## Texto de estudo
******
A cena que quero compartilhar com vocês ocorreu quando presenciei Mario discutindo com os alunos deste curso uma situação clínica ocorrida dentro de um Hospital Dia (HD), dispositivo que veio a se transformar no que hoje chamamos de CAPS. Uma aluna, que trabalhava no HD, relatava um episódio muito difícil vivido com um paciente. Infelizmente não me lembro do que se tratava, mas era uma situação em que ela fizera uma intervenção junto ao paciente e relatava isso de forma muito constrangida, pois temia que sua intervenção fosse considerada uma “heresia” pelos psicanalistas.

Mario perguntou a ela o que acontecera depois desta intervenção e, então, vieram novos dados que configuraram um relato muito rico e surpreendente da situação. Depois Mario esclareceu que era assim que funcionava o raciocínio clínico, havia uma hipótese, algo era introduzido a partir desta hipótese e só poderíamos saber a posteriori, ao observar o que acontecia no campo a partir daquela intervenção, se isso fizera sentido ou não e se havia sido uma boa intervenção ou não. Mario esclarecia ainda que uma boa intervenção era aquela que punha algo em movimento e que poderíamos acompanhar esse movimento formulando novas hipóteses, que poderiam se transformar em novas intervenções e dar lugar a outras observações. Em síntese, Mario ressaltava para os alunos a importância da ideia de processo no trabalho clínico.

O que estou contando pode não conter em si grande novidade, mas o efeito desta intervenção na aluna e em mim, que me formava ali como professora, foi algo bastante significativo. Atualmente, eu ofereço um conjunto de aulas para o segundo ano em que discuto a questão dos dispositivos clínicos dentro de uma abordagem que busca relacionar a montagem dos dispositivos clínicos com as transformações simbolizantes envolvidas nos processos psíquicos. A ideia de processo dentro da clínica me é fundamental, bem como um pensamento sobre o que favorece transformações e passagens de uma forma de funcionamento a outra. Nesta reflexão, um dos autores em que me baseio é René Roussillon.
******
## Trechos de dados
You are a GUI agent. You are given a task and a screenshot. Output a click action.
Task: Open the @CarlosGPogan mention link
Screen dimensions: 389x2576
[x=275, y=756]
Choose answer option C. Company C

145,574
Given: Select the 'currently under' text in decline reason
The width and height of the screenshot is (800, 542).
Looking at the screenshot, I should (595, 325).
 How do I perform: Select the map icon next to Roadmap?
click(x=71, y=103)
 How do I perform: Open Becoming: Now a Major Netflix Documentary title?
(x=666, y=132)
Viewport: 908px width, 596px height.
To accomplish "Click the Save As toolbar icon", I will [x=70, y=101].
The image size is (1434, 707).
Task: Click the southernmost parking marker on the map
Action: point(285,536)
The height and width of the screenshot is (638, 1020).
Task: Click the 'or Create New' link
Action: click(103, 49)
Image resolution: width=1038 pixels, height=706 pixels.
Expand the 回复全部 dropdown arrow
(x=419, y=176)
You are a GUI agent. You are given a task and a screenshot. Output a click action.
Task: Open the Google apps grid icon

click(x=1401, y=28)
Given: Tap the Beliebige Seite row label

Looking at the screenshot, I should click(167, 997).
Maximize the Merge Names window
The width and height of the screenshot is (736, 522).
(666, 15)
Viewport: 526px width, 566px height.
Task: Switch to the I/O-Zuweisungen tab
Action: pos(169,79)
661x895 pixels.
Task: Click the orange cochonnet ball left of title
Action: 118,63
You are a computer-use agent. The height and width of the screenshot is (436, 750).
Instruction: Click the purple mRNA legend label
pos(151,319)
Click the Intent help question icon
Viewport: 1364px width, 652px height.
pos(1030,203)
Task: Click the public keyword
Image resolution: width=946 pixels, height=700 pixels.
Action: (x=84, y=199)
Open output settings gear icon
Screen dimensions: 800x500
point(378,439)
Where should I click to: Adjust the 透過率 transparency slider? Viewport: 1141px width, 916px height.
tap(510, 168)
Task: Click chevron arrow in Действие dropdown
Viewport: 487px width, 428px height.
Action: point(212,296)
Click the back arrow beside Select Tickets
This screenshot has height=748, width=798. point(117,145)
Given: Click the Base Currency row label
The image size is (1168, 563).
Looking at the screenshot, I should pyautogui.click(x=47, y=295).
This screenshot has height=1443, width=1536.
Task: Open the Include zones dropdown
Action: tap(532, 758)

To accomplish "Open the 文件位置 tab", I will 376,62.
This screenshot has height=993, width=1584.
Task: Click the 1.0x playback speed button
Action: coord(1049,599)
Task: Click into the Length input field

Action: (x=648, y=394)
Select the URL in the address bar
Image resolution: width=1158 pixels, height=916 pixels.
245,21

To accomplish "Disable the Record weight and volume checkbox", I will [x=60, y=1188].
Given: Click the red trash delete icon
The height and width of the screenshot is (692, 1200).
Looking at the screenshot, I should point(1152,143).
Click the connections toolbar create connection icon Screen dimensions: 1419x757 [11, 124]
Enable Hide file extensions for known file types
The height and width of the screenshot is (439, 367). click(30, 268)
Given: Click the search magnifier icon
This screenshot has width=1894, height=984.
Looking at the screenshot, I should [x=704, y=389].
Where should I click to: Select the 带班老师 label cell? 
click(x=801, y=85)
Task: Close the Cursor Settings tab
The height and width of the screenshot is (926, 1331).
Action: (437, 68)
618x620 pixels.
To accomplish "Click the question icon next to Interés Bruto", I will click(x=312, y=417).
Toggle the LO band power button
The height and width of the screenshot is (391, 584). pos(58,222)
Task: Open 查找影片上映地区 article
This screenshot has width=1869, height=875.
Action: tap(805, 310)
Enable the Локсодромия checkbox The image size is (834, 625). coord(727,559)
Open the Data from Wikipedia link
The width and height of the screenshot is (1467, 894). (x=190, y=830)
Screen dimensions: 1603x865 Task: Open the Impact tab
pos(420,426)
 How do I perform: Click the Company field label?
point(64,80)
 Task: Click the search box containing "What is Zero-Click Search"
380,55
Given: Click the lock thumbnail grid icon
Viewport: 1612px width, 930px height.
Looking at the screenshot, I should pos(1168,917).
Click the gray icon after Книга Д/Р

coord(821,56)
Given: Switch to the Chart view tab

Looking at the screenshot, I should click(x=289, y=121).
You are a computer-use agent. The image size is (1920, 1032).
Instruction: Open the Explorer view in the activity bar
******
## O que fazer
[A] Segundo o texto de estudo, em que dispositivo o Hospital Dia veio a se transformar?
[B] Resuma o texto de estudo em duas frases.
[C] Reescreva o trecho do texto de estudo que começa em "O que estou" e segue até "é René Roussillon.", trocando "dispositivos clínicos" por "arranjos clínicos".

## Respostas às tarefas
[A] No que hoje se chama de CAPS.

[B] Diante do relato constrangido de uma aluna sobre uma intervenção feita com um paciente num Hospital Dia, Mario explicou que o raciocínio clínico parte de uma hipótese e que só a posteriori se sabe se a intervenção fez sentido, sendo boa aquela que põe algo em movimento, o que destaca a ideia de processo no trabalho clínico. Esse episódio foi significativo para a professora em formação que o presenciou, e hoje ela dá aulas sobre dispositivos clínicos, em que a ideia de processo lhe é fundamental e em que se baseia, entre outros, em René Roussillon.

[C]
O que estou contando pode não conter em si grande novidade, mas o efeito desta intervenção na aluna e em mim, que me formava ali como professora, foi algo bastante significativo. Atualmente, eu ofereço um conjunto de aulas para o segundo ano em que discuto a questão dos arranjos clínicos dentro de uma abordagem que busca relacionar a montagem dos arranjos clínicos com as transformações simbolizantes envolvidas nos processos psíquicos. A ideia de processo dentro da clínica me é fundamental, bem como um pensamento sobre o que favorece transformações e passagens de uma forma de funcionamento a outra. Nesta reflexão, um dos autores em que me baseio é René Roussillon.